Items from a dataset
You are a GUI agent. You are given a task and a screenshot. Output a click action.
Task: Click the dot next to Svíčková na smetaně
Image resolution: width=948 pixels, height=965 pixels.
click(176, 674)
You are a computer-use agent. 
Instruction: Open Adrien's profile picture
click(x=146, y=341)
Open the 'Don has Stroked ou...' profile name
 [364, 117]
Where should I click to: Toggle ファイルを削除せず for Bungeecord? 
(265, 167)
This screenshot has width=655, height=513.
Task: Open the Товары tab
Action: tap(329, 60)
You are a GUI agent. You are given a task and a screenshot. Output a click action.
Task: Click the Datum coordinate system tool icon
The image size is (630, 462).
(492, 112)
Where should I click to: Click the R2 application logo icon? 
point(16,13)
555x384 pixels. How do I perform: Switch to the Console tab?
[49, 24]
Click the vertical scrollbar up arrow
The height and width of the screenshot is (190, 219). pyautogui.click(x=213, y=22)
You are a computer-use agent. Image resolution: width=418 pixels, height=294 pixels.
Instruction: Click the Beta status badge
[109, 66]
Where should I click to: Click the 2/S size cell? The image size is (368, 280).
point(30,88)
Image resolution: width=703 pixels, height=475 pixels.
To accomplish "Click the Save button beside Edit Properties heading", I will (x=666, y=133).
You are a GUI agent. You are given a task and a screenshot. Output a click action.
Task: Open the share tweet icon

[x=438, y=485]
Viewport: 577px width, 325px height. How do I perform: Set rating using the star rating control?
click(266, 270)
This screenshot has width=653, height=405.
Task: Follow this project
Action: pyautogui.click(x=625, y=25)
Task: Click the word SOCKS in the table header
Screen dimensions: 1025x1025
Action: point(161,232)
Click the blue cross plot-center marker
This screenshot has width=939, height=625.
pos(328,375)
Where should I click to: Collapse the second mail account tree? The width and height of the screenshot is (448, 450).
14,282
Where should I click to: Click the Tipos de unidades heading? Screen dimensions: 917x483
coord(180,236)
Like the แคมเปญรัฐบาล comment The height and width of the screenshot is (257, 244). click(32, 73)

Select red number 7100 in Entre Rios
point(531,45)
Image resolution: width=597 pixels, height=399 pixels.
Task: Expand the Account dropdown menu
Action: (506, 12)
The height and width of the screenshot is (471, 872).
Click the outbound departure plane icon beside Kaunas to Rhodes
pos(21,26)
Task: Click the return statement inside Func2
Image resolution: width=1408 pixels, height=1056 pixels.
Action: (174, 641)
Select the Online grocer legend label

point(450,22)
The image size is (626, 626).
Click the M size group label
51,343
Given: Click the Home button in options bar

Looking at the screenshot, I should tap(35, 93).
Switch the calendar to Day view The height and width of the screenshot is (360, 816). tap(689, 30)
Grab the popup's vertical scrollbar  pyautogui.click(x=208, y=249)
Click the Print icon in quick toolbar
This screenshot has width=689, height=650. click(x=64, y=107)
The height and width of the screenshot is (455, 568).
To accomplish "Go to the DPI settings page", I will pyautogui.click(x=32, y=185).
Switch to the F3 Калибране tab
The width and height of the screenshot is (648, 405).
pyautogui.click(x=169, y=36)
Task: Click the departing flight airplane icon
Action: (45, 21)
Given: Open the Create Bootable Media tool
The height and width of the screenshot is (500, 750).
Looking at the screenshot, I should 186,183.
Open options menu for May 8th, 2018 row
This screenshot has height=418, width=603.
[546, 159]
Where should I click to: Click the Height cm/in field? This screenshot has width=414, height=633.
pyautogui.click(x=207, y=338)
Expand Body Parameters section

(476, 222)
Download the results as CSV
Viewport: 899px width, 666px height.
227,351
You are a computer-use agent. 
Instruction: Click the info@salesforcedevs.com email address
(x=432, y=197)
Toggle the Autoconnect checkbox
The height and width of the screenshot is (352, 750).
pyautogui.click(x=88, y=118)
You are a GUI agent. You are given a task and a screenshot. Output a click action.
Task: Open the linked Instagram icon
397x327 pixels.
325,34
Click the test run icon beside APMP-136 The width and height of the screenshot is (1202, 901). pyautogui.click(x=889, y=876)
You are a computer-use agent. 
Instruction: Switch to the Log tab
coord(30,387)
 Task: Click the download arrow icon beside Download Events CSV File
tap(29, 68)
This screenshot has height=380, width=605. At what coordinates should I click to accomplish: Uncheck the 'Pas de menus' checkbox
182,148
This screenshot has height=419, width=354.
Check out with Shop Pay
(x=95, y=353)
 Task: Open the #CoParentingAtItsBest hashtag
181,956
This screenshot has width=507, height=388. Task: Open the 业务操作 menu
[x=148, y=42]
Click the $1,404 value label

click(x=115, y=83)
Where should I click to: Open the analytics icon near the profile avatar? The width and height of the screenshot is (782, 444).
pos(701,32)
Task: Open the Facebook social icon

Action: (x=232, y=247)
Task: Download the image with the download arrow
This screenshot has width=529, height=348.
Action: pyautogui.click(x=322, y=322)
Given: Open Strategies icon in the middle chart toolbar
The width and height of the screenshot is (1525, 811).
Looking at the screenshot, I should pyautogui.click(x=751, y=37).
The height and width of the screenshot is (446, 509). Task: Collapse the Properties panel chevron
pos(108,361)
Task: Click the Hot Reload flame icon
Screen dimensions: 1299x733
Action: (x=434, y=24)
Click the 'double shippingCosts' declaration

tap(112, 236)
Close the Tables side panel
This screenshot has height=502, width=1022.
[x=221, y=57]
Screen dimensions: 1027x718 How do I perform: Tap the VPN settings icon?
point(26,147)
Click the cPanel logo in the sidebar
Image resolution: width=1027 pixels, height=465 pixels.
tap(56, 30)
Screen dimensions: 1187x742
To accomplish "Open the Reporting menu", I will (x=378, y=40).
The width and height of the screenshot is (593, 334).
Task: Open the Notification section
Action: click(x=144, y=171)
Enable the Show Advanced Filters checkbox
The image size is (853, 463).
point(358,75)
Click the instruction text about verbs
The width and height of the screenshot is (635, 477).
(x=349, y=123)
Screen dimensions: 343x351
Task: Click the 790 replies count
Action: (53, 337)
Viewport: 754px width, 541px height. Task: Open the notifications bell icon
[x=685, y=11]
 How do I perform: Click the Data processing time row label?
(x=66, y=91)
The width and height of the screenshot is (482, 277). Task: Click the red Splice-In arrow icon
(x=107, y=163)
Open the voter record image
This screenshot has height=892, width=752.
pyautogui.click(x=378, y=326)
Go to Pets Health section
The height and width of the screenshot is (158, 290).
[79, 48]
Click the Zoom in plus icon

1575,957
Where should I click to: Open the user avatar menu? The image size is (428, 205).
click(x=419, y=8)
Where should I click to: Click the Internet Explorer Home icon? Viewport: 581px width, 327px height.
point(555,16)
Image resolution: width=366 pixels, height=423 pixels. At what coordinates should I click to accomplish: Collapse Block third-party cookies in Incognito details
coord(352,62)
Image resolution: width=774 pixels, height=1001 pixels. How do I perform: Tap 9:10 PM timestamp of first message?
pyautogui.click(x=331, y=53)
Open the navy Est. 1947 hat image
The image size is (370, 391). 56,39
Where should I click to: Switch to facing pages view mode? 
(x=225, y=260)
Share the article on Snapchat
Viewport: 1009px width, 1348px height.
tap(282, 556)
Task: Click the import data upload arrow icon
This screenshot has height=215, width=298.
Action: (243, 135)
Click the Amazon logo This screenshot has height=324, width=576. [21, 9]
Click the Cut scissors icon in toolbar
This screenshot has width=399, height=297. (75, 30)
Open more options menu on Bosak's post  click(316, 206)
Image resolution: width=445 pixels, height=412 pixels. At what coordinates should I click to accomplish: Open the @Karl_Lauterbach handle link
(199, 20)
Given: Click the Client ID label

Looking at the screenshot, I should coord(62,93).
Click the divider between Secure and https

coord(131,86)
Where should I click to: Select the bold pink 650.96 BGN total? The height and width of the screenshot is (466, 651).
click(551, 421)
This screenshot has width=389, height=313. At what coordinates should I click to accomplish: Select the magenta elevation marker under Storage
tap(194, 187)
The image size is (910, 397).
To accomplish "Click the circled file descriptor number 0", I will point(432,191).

■ DIRECTIONS
Write out exactly the lines that begin at the one containing "Task: Click the import data upload arrow icon" and continue through the last line of the data, and only those.

■ ANSWER TO THIS EXERCISE
Task: Click the import data upload arrow icon
This screenshot has height=215, width=298.
Action: (243, 135)
Click the Amazon logo This screenshot has height=324, width=576. [21, 9]
Click the Cut scissors icon in toolbar
This screenshot has width=399, height=297. (75, 30)
Open more options menu on Bosak's post  click(316, 206)
Image resolution: width=445 pixels, height=412 pixels. At what coordinates should I click to accomplish: Open the @Karl_Lauterbach handle link
(199, 20)
Given: Click the Client ID label

Looking at the screenshot, I should coord(62,93).
Click the divider between Secure and https

coord(131,86)
Where should I click to: Select the bold pink 650.96 BGN total? The height and width of the screenshot is (466, 651).
click(551, 421)
This screenshot has width=389, height=313. At what coordinates should I click to accomplish: Select the magenta elevation marker under Storage
tap(194, 187)
The image size is (910, 397).
To accomplish "Click the circled file descriptor number 0", I will point(432,191).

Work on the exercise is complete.